Despite the recent pulling of California's Cruise robotaxis from (and in light of its possibly imminent return to) Austin streets, the city seems destined to remain a somewhat lawless proving ground for driverless vehicles. Alphabet-owned Waymo, AV Ride, and ADMT Volkswagen are just some of the companies that have sent their driverless fleets to roam the Texas capital — usually starting with downtown — and all are still operating in the city.

Austin's Downtown Commission Monday received a briefing on those inevitabilities at a Monday meeting, where commissioners heard from transportation and public works department staff about the city's plans to regulate operations and offered suggestions of their own.

The discussion included a conversation about how the city of Austin can hold operators of autonomous vehicles accountable.

“Under Texas law, citing an autonomous vehicle means issuing the citation to the owner of it. The owner in the case of Cruise is in San Francisco,” said the city's Rachel Castignoli. Because of that law, said Castignoli, Austin is working with the Texas Department of Transportation and other cities with autonomous vehicles on their roadways to come up with a common set of practices for addressing traffic violations.

“So, in the meantime, we don’t have a good system to hold them accountable. Is that the fact?” asked commissioner Amy Mok.

“Right now we don’t have a process for a citation since there is not a driver in the vehicle," said Castignoli. “but I believe we could legally cite them."

A 2017 state law strips local municipalities of the authority to regulate autonomous vehicles. Companies that operate them are not obligated to disclose a lot of information that would help address safety and other issues already amply in evidence from initial deployments.

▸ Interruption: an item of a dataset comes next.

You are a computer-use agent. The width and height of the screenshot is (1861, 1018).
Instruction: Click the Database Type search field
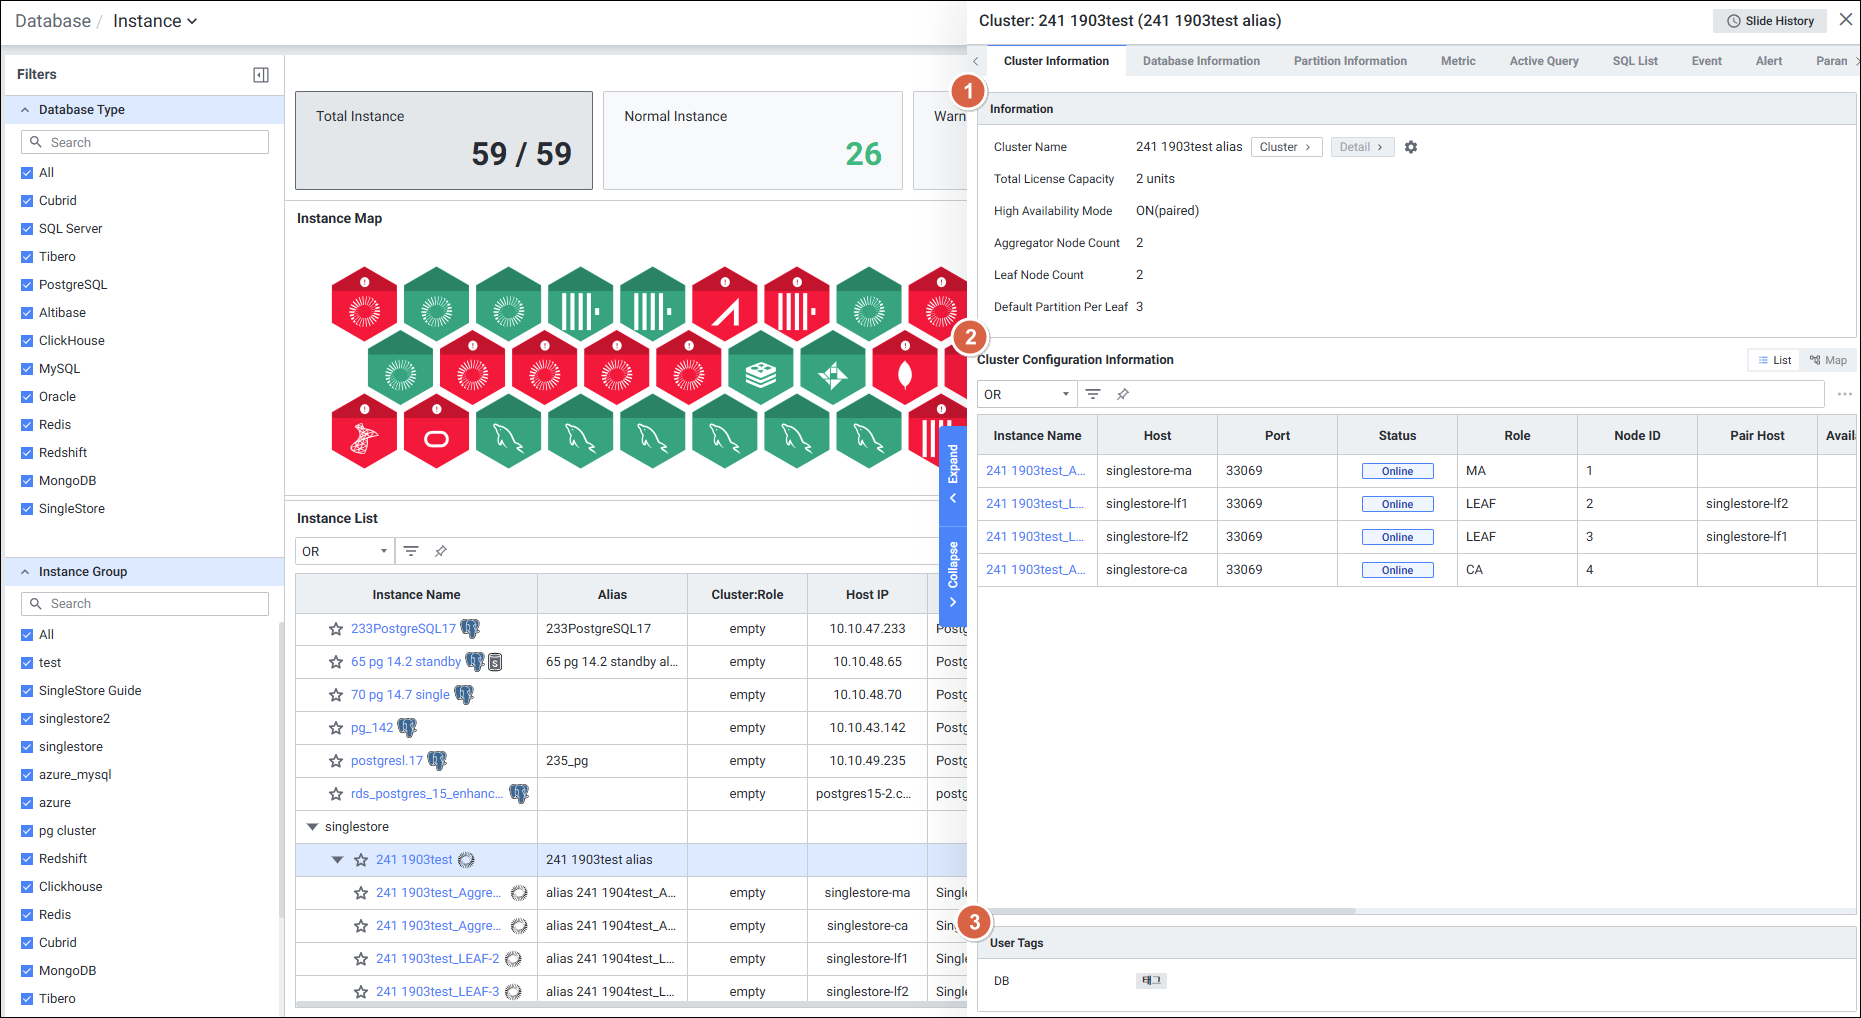[x=145, y=142]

The city is looking for ways to address the issues AVs have with movement around emergency vehicles, recognizing police directing traffic, and allowing public safety staff to take over control of a vehicle in emergency situations. Specific Austin problem points include the Moody Center during events and the city’s fire station on Martin Luther King Jr. Boulevard.

In July, the city created an AV safety working group to gathers data to identify hot spots and frequent issues, but its research is limited by whether or not a company chooses to divulge information about its vehicles.

“We’ve taken the AV companies to these spots, walked around, talked through the issues and we’ve watched some of the videos recorded from the AVs," said Castignoli. "We’ve been able to resolve some of the issues, including creating an exclusion zone around emergencies so they don’t wander into areas where there’s a lot of traffic and a lot of pedestrians, especially UT football games,”

“Have you ever asked an AV for data and they’ve come back and said no?" asked commissioner and urban transportation and council liaison Spencer Schumacher.

“We have asked to view video and they have said no,” said Castignoli.

In response to a question about what data city staff would like to have, she said ready access to all video from a vehicle involved in a safety incident would be ideal. Other desirable data would be the full-coverage maps for each company’s operations, as well as more complete information about incidents tracked by the operators but not reported to the city.

As an example, Castignoli said collision data that the companies are required to report to the National Transport and Safety Authority showed there were 10 AV crashes in the city in 2023, while the city’s records showed only five.

Commissioner Jen Weaver said she would like all AVs to be more distinctly marked so residents could easily identify what specific vehicle is involved in a safety incident when calling the city’s 311 line.

“They do have the name kind of coyly placed in a nonstandard identification spot,” she said. “If the AV companies were serious about building relationships with the public, they would be more interested in that communication.”

Schumacher said he’d like the city to be able to analyze how many incidents an average ride-share AV is involved in relative to the total number of drivers.

“We’ve had 78 people die in Austin this year because of collisions with vehicles. If you told me autonomous vehicles would lower that to 77, I’d hit that button right now,” he said.